Retirement housebuilder, McCarthy & Stone has confirmed it expects its full-year operating profit to fall by up to 32% for the year, following a decline in reservations and property prices
In a trading update, McCarthy & Stone said that annual results for the year to August, to be filed in November, would reveal operating profit down from last year’s £96m to around £65m-£73m, which is at the lower end of previous expectations.
McCarthy & Stone says it has dealt with what it called “continuing economic uncertainty and a slower secondary market”.
Back in June, the group warned its operating profit for 2018 could be a third lower than last year, following a decline in both reservations and property prices.
McCarthy & Stone, which will officially report its numbers for the year to the end of August 2018 on 13 November, said total legal completions fell 7% to 2,134 units.
It said volumes and operating profit had been constrained, “as expected”, by the heavy weighting of first occupations in the second half, continuing economic uncertainty and a slower secondary market.
The group also said prices had softened in the second half, particularly in the south of the country.
John Tonkiss, who became McCarthy & Stone’s interim chief executive, said it had been a tough year for the group with “ongoing adverse market conditions continuing to impact the business, and without the benefit of any additional government support for the retirement housing sector”.
In April the group had urged the government not to slap leasehold reforms on the retirement homes sector, following an earlier pledge from the then-communities secretary Sajid Javid to crack down on “feudal practices” within the leasehold system in England, including a ban on leaseholds for almost all new build houses.
Tonkiss added: “In light of the continuing challenging market conditions, the group began a review of its strategy in April.

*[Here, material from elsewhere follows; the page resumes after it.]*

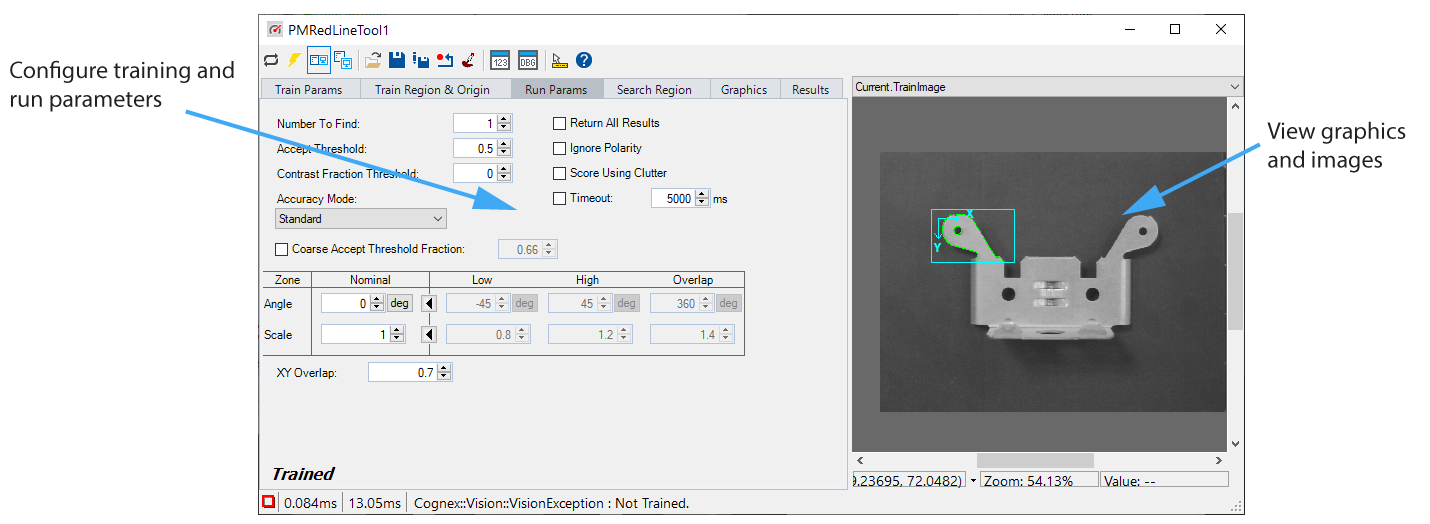Click the Save floppy disk icon
The height and width of the screenshot is (524, 1430).
(397, 60)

As previously announced, our strategic focus will be on pursuing a more measured trajectory and smoothing our workflow to create a more efficient business. This will naturally lead to a right-sizing of our cost base, with build cost savings being a key area of focus.
“Additionally, we are continuing to trial a number of strategic initiatives designed to increase customer appeal and offer a broader choice of tenure options, increased flexibility and affordability. We will provide the market with more detail on this at our strategy update later this month.
“We are continuing to engage with government in an effort to secure an exemption from the proposed changes to ground rents. We believe that there is a strong case for a specific exemption for the retirement housebuilding sector and we are awaiting clarification on this matter.
“Until this is received, we continue our planning to try and mitigate the potential impact on the business, including maintaining discipline around our cash position and adopting a more measured approach to securing land.”